WORK INSTRUCTION
Your result should be the lines holding the word "will", copied from the entries below.

* * * * * * * * *

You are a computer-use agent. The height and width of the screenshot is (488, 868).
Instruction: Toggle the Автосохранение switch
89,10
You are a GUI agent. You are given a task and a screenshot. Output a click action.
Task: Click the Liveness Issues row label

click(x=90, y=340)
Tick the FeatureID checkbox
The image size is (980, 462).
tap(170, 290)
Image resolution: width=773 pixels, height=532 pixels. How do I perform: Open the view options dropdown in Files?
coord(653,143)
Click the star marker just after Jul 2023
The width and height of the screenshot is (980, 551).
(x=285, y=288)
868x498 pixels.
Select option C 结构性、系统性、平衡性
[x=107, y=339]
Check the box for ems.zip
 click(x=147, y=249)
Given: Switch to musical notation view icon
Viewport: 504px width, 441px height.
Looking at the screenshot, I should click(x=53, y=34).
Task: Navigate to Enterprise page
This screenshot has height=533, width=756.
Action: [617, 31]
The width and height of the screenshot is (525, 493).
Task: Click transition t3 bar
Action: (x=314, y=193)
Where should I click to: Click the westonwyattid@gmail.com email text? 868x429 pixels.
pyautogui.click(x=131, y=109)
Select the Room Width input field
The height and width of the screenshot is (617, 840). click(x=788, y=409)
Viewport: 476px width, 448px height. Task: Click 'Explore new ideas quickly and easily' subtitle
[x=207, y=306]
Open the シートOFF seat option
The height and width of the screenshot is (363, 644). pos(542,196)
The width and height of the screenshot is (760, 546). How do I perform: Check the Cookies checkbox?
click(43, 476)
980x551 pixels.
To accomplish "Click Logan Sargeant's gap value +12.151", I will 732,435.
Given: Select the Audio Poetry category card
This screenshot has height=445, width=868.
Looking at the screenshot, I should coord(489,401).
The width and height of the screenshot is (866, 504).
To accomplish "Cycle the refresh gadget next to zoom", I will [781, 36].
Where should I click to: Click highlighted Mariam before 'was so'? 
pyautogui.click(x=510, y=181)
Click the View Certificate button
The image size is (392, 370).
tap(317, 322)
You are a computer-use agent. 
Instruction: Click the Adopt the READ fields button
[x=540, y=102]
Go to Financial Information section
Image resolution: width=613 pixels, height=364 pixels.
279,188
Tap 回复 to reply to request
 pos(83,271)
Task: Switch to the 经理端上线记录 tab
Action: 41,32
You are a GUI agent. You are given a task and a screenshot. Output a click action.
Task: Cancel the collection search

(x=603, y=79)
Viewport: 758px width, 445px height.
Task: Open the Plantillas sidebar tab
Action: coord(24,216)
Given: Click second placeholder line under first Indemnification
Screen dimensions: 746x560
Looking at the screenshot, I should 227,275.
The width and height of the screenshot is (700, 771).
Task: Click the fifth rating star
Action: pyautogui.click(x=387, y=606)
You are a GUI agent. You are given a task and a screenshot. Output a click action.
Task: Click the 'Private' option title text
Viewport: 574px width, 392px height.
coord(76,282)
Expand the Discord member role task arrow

* * * * * * * * *

RESULT OF THIS TASK
To accomplish "Click Logan Sargeant's gap value +12.151", I will 732,435.
To accomplish "Cycle the refresh gadget next to zoom", I will [781, 36].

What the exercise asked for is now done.